The Company’s investments in 50% or less owned companies, which are accounted for under the equity method, also contribute to its consolidated results of operations. As of September 30, 2018, the Company’s investments, at equity and advances to 50% or less owned companies in MexMar and its other 50% or less owned companies were $63.8 million and $56.5 million, respectively. Equity in (losses) earnings of 50% or less owned companies, net of tax for the nine months ended September 30 were as follows (in thousands):

Three Months Ended September 30,

Nine Months Ended September 30,

2018

2017

2018

2017

MexMar

$ 137 $ 793 $ 2,644 $ 3,382

Other

(1,164 ) (8,099 ) (4,184 ) (8,679

)

$ (1,027 ) $ (7,306 ) $ (1,540 ) $ (5,297 )

[Source data]
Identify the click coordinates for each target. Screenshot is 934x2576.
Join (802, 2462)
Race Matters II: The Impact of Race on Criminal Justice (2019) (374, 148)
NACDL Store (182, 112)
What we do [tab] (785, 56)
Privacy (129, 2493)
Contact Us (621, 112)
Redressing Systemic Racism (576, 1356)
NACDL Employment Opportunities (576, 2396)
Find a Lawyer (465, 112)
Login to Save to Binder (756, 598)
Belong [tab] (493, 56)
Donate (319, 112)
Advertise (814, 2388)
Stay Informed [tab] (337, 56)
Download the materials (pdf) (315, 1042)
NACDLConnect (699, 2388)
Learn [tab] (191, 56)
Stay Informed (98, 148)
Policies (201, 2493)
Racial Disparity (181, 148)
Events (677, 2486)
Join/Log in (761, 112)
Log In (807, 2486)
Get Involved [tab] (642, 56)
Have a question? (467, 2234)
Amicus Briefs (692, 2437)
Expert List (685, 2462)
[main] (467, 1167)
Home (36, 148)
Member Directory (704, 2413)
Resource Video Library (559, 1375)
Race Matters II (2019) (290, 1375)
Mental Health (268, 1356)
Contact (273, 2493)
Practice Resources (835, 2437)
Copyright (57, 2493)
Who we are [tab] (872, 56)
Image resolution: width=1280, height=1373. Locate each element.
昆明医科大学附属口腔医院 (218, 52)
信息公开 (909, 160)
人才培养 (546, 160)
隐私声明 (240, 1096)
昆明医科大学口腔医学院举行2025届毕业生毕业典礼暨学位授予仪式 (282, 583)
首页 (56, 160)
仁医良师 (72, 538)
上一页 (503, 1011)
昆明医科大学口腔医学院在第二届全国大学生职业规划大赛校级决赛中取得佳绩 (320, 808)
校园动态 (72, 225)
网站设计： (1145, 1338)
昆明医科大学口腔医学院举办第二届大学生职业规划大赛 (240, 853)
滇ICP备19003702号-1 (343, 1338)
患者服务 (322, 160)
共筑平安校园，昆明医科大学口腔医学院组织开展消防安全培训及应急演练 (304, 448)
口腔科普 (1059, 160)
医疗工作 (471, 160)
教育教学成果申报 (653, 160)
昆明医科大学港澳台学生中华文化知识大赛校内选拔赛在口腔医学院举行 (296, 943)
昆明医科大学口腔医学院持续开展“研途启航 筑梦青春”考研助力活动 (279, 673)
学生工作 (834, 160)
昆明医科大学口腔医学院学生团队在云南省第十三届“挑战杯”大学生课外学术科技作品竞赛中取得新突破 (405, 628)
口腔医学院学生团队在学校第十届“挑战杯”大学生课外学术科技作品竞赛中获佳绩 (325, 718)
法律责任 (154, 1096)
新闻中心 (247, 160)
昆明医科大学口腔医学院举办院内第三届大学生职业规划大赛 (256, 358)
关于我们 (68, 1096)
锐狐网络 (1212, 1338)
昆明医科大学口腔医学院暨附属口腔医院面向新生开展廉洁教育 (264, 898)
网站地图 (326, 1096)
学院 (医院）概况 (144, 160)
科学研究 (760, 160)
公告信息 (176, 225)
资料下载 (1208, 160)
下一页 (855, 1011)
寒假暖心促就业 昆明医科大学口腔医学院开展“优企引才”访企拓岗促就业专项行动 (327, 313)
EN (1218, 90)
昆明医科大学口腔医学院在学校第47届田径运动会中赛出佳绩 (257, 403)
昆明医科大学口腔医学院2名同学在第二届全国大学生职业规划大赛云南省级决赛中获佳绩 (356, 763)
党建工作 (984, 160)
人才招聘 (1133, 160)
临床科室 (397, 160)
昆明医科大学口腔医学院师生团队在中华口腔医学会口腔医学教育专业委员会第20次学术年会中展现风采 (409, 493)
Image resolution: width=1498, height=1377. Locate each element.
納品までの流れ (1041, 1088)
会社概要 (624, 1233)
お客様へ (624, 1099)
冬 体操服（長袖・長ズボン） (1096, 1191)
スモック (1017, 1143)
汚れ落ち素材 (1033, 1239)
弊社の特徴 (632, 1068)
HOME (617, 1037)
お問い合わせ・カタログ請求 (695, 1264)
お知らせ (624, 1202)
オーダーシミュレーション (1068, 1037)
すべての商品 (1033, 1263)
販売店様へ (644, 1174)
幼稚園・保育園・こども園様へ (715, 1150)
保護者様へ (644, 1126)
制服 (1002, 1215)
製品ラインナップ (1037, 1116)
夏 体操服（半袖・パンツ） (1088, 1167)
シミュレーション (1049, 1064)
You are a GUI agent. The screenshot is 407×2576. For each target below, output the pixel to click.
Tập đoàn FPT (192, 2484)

TO BE DONE >>
[1] According to the financial text, what were the Company's investments, at equity and advances, in MexMar as of September 30, 2018?
[2] Please rescale the coordinates in the answers for the part of the entries that opens with the line containing "製品ラインナップ (1037, 1116)" and runs through the last entry, both ends included. Multiply each coordinate by 2.45, round to whole numbers with halves going up, and give only those lines again with the requests unchanged.
The financial text and the entries are two separate pieces of material.

PER-TASK OUTPUTS >>
[1] $63.8 million.

[2]
製品ラインナップ (2541, 2734)
夏 体操服（半袖・パンツ） (2666, 2859)
シミュレーション (2570, 2607)
You are a GUI agent. The screenshot is 407×2576. For each target below, output the pixel to click.
Tập đoàn FPT (470, 6086)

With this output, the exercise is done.